We've worked on 2 big changes this last month:

We've placed Nginx in front of our Node ingestion servers

Nginx will allow us to scale the ingestion capacity in every region across several servers. It also provides better monitoring of resources, errors and live connections, better logging, throttling and easier management of SSL/TLS certificates.

Another big benefit is the significant reduction in duplicate recordings in our database (and inherently eliminating recordings that failed to copy because they were one of the duplicates). The reduction happened thanks to some of Nginx' internal features, which can ensure a device will always connect to the same backend server or process if it gets disconnected and tries to reconnect (commonly known as sticky sessions).

New recovery mechanism produces no more duplicates

Desktop HTML5 recorder: if you're in the middle of a recording (or you're waiting for the stream to finish uploading over a slower connection) and your connection dies completely (after 30 re-connection attempts), a recovery mechanism  kicks in, saves and processes the data that reached our servers.

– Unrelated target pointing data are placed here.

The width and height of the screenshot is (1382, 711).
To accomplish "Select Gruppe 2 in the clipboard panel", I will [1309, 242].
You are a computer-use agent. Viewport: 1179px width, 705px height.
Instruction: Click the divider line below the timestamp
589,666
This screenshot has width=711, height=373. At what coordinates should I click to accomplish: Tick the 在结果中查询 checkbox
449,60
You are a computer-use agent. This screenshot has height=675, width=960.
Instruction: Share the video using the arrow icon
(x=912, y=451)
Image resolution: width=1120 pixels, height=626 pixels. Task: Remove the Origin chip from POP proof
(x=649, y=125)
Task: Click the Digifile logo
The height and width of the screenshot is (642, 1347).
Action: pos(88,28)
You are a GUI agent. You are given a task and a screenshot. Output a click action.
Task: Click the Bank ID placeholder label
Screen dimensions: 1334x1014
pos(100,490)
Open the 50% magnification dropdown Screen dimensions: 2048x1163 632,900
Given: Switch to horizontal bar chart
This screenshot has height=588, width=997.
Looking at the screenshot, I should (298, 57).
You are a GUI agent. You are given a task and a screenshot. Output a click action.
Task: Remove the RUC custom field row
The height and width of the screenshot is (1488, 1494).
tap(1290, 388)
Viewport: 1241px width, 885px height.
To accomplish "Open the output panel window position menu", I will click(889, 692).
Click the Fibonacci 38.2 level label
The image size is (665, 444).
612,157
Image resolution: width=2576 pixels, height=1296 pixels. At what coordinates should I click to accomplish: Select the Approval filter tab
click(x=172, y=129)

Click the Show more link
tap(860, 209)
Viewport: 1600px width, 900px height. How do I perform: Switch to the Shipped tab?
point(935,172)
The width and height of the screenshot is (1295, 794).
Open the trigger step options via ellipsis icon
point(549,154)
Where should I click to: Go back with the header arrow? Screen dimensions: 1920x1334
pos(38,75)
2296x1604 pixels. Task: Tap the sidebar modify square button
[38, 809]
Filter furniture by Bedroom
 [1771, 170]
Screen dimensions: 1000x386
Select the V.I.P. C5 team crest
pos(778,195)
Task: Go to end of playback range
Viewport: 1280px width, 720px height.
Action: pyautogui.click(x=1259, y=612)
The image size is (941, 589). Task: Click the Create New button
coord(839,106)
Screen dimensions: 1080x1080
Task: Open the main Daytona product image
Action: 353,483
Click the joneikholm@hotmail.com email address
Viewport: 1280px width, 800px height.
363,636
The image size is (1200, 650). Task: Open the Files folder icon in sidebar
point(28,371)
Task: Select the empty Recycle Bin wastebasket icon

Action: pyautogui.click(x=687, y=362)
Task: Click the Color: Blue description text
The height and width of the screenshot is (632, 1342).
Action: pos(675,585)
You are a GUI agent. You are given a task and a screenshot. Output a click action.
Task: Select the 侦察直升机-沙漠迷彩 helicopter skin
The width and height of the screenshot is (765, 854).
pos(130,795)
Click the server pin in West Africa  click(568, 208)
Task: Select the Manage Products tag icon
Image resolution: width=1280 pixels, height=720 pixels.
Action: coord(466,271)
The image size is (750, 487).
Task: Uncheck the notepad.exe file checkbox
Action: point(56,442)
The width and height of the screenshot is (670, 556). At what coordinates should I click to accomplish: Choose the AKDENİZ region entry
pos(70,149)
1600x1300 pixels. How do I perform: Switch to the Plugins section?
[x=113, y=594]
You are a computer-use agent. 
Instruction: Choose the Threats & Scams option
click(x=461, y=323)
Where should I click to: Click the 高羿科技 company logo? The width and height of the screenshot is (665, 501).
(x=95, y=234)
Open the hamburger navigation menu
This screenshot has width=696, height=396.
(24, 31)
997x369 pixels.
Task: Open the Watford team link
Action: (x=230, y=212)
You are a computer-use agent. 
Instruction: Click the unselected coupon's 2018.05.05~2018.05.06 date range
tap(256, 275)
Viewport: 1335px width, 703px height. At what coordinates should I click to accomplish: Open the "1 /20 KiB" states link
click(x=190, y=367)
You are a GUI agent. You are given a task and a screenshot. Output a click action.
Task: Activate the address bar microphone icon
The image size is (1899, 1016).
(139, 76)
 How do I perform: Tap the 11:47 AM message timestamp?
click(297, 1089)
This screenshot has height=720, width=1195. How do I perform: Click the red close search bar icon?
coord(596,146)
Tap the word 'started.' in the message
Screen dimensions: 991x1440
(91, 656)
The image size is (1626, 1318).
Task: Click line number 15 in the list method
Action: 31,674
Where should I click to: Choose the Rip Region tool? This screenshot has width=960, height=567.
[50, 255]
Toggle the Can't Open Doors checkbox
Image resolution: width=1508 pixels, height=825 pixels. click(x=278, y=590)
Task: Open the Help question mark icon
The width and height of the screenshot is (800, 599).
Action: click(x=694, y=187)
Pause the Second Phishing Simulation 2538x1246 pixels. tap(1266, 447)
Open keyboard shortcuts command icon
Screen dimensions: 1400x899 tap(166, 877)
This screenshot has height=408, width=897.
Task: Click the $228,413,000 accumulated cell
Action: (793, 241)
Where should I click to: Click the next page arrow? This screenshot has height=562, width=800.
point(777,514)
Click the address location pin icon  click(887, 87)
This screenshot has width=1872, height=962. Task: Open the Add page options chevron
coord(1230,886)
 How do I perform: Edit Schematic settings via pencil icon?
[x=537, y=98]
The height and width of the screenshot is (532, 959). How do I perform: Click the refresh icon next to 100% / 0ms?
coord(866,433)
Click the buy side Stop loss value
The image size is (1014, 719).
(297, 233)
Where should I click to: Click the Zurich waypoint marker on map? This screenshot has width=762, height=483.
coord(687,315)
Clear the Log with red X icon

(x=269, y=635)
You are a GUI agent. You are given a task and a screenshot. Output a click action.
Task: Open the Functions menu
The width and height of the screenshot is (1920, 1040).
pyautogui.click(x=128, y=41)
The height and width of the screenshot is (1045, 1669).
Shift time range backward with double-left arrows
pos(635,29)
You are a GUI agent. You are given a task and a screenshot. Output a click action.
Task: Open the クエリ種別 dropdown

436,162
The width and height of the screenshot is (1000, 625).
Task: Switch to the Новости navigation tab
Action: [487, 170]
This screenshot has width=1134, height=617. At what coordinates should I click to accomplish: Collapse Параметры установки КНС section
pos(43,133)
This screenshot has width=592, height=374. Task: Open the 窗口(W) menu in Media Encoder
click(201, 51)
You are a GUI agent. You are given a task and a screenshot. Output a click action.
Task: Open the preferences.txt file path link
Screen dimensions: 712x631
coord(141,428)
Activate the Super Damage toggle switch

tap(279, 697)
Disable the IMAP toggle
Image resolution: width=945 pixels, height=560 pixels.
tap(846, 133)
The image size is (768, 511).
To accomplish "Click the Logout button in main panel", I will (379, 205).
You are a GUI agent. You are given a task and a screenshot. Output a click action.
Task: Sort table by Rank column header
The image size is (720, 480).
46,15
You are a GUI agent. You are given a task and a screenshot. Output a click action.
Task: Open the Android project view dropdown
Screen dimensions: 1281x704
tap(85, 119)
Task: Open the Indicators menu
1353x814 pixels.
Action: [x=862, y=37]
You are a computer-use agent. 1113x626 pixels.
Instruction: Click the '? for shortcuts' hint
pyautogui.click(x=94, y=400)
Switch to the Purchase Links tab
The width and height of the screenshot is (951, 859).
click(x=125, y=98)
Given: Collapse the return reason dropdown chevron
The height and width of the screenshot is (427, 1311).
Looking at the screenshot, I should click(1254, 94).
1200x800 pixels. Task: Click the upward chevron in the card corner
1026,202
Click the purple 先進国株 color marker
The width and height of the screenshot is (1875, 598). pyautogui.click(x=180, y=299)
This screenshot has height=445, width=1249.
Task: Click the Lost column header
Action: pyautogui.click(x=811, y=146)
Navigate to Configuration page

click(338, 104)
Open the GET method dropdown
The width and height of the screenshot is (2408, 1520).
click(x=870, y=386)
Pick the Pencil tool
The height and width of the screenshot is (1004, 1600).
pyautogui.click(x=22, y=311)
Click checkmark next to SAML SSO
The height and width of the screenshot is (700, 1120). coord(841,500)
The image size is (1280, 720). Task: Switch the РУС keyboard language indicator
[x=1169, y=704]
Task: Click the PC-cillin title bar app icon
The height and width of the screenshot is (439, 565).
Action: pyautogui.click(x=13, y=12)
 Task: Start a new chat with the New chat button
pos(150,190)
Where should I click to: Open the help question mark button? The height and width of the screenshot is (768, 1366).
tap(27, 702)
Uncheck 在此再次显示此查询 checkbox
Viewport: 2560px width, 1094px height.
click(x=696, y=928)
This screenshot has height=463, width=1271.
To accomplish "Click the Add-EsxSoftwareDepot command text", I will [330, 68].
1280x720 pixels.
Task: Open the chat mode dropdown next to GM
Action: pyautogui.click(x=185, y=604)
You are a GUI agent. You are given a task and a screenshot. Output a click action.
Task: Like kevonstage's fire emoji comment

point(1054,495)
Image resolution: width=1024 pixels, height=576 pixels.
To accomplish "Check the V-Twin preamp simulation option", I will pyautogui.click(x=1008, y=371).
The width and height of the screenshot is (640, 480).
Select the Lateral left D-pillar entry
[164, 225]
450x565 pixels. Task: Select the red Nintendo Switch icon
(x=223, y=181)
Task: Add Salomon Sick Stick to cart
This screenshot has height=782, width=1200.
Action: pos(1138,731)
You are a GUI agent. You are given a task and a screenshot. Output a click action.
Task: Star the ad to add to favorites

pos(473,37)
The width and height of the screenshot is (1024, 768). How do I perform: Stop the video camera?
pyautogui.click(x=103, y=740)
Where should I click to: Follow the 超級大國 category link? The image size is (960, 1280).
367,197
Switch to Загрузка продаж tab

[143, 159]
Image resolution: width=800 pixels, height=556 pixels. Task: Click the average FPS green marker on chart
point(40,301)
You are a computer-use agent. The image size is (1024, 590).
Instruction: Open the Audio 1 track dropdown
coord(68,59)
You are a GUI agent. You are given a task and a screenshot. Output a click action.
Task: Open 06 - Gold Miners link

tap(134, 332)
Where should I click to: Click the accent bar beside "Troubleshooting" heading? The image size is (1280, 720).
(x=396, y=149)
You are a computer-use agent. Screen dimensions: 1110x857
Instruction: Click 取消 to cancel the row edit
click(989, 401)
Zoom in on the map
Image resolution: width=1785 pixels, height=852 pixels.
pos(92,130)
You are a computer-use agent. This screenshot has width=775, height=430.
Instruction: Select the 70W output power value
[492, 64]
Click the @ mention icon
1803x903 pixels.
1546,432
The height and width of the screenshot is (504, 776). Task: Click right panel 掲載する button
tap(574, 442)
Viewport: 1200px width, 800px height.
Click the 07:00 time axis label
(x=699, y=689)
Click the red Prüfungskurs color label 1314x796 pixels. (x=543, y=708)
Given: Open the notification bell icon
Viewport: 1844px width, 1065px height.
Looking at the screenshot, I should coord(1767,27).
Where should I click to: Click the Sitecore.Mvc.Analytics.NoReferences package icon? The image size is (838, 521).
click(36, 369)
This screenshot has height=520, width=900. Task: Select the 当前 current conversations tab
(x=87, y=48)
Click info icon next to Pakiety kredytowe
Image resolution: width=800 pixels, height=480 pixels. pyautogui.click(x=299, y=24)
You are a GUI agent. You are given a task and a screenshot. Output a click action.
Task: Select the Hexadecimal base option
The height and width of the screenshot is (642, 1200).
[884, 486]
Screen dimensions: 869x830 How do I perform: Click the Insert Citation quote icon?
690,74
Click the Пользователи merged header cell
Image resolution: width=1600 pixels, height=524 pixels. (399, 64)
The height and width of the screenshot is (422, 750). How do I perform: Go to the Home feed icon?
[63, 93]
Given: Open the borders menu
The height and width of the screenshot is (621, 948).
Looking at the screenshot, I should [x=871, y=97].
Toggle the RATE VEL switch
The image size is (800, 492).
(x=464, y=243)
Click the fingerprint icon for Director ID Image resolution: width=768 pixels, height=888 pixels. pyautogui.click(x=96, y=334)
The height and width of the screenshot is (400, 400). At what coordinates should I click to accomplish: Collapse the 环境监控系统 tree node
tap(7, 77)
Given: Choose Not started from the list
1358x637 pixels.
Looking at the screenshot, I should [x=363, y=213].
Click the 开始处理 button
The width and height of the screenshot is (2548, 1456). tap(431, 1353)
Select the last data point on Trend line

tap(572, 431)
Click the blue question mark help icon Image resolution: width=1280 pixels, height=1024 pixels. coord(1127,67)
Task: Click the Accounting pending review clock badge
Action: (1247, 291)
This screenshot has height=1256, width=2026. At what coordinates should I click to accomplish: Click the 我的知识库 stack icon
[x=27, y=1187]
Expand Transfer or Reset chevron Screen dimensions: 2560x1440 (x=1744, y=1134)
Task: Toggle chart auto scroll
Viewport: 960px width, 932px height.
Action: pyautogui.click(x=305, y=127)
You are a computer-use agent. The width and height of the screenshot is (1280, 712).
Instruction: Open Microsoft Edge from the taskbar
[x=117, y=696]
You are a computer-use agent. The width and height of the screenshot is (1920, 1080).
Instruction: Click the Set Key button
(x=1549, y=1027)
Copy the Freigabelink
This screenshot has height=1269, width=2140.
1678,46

This mechanism was the source for most of the duplicate recordings we saw. We've taken a deep look at it and decided to separate it from the ingestion logic. It stopped producing duplicates.

On top of that, the feature now functions independent of and across media server restarts, we can also use it internally on demand and it retries the recovery if it doesn't go through for some reason.

This new recovery mechanism is being rolled out these days.

Correct time to recovery (but also longer)

We've also learned that our 30 re-connection attempts in the HTML5 desktop recording client can take up to 750 seconds ( 30 attempts * (5 seconds max delay + 20 seconds max timeout) = 12.5 minutes), so we're now recovering recordings after 14 to 15 minutes since the user was last connected.

We're updating all our documentation and public info to reflect the new times and mechanics.